We don't have a feed mill that I know of anywhere close. So I usually use Southern States, cheapest and most friendly.

To be honest if someone were to open one near here I would probably start going there. As long as the prices were relatively competitive. The main thing is good customer service. I know several of the guys at Southern, so I enjoy going there to be able to talk a bit with people I know.


----------



## oif_ghost_tod

If you don't have a mill close by, or a co-op, just make friends with a local farmer. 

Most cattle farmers I know have their own pto driven grain mill and will happily grind up a load of feed for a real reasonable price. If they don't have the extra grain, they know who does.

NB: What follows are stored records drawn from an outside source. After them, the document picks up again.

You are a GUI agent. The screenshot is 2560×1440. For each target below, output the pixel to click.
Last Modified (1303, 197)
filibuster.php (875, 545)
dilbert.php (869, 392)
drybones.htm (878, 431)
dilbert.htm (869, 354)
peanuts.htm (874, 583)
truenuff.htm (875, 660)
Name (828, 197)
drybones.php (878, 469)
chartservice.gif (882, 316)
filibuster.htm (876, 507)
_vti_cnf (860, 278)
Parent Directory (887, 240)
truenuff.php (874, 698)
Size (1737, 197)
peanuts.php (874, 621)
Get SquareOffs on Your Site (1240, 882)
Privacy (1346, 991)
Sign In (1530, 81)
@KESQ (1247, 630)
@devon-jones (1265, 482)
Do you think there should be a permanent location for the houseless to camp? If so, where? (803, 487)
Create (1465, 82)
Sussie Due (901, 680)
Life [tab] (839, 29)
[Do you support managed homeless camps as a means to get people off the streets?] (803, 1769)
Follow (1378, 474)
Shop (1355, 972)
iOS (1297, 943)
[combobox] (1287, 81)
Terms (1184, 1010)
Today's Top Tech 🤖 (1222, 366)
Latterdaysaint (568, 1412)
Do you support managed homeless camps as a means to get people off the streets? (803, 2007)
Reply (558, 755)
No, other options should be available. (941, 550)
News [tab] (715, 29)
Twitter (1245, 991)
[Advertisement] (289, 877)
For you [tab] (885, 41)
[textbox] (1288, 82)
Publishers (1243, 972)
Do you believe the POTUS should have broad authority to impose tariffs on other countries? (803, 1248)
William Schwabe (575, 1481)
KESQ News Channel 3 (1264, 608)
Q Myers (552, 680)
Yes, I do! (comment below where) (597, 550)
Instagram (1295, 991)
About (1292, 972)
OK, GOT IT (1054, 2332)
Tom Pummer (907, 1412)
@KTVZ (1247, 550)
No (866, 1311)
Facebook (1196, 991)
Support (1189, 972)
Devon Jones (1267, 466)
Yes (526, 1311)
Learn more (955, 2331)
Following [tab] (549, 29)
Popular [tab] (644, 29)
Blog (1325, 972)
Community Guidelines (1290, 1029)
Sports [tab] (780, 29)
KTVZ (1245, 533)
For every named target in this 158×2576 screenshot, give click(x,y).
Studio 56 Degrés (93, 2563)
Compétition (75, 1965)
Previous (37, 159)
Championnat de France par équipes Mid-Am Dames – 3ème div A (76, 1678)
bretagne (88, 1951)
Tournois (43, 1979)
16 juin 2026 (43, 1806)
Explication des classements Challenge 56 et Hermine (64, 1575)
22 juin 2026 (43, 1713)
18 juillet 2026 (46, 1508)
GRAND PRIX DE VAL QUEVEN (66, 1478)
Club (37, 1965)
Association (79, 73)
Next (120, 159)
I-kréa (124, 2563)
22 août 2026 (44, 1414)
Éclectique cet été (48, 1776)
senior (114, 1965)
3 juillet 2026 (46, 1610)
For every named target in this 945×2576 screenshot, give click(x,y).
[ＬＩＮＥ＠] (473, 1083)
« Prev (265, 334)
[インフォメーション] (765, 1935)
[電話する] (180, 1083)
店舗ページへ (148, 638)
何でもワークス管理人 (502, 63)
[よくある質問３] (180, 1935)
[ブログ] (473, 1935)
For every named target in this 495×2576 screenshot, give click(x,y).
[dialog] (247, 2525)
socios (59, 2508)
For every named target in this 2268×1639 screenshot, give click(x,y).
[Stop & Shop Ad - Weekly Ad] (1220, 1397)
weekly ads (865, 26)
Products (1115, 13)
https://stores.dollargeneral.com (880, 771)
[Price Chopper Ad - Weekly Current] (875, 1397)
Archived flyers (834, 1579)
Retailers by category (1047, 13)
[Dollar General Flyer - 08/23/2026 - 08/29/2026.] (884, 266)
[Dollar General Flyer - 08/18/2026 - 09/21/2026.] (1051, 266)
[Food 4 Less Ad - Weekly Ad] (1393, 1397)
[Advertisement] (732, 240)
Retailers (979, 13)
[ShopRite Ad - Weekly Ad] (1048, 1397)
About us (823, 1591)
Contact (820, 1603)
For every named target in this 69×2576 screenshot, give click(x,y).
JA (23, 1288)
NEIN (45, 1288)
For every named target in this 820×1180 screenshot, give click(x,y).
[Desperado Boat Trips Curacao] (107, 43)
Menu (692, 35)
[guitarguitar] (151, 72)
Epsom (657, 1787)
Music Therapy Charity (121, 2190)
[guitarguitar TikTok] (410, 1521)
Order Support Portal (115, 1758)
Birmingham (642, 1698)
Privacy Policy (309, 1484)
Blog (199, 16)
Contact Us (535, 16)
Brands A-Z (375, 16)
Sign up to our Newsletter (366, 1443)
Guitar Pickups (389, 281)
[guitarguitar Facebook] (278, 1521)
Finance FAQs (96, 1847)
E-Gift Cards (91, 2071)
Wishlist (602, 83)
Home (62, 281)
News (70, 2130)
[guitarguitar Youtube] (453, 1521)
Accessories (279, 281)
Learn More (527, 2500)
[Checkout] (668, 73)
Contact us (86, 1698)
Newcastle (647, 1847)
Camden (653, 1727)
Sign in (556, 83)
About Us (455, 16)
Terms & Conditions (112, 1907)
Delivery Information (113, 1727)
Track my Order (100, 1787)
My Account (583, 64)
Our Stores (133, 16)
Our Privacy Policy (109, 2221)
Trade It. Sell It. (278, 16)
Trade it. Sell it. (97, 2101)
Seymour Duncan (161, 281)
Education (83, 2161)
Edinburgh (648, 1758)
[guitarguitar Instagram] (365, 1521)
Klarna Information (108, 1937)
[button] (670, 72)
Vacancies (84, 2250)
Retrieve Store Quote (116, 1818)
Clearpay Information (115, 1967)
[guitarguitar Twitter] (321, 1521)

People so quickly forget that this is the way people networked pre-Facebook. Just drive up and ask. Worst that can happen is they say no.

Trust me, they are gonna be glad that you are there for feed, rather than to preach or sell something.


----------



## cowboyhermit

We have a lot of livestock so we grow 99% of our own feed, there is a huge markup at retail compared to the price/bushel or ton.
As to salt and mineral we buy it as cheap as we can:sorry3:, buying locally isn't really an option with that stuff but it tends to be shipped as little as possible because of it's low price/pound. I do try to buy from companies that I like more though (not Cargill).

We sell a quite a bit of feed to others with livestock as well, tons of hay and straw but some grain.


----------



## dirtgrrl

My marketing degree in a nutshell ...

In my humble opinion, it's both price and convenience. Check into producing your own pre-mixed and pre-bagged feed. Emphasize fresh and local in your marketing. No unwanted ingredients, etc. Try not to mark it up too much so that you are competitive with (not cheaper than) the chains. Maybe add other feeds too, so that you are a one-stop shop for those calorie-burning four-leggeds. Figure out ways to take local relatively inexpensive materials and turn them into value-added products. A tomato turned into salsa is much more profitable than one from the vine.

If many customers are part-time farmers with city jobs, they may need local and expert advice on feeding their animals. Figuring out what they need can be very intimidating to the newbies, and they will pay more for convenience than others will. Find out what people need. A friendly and knowledgeable store owner or manager can sell much more than any clerk in a chain store. Cultivate a wide range of customers but stay focused on the services and products you provide.


----------



## Tank_Girl

You don't think you could make up some mixes and sell it by the full bag or half bag lots?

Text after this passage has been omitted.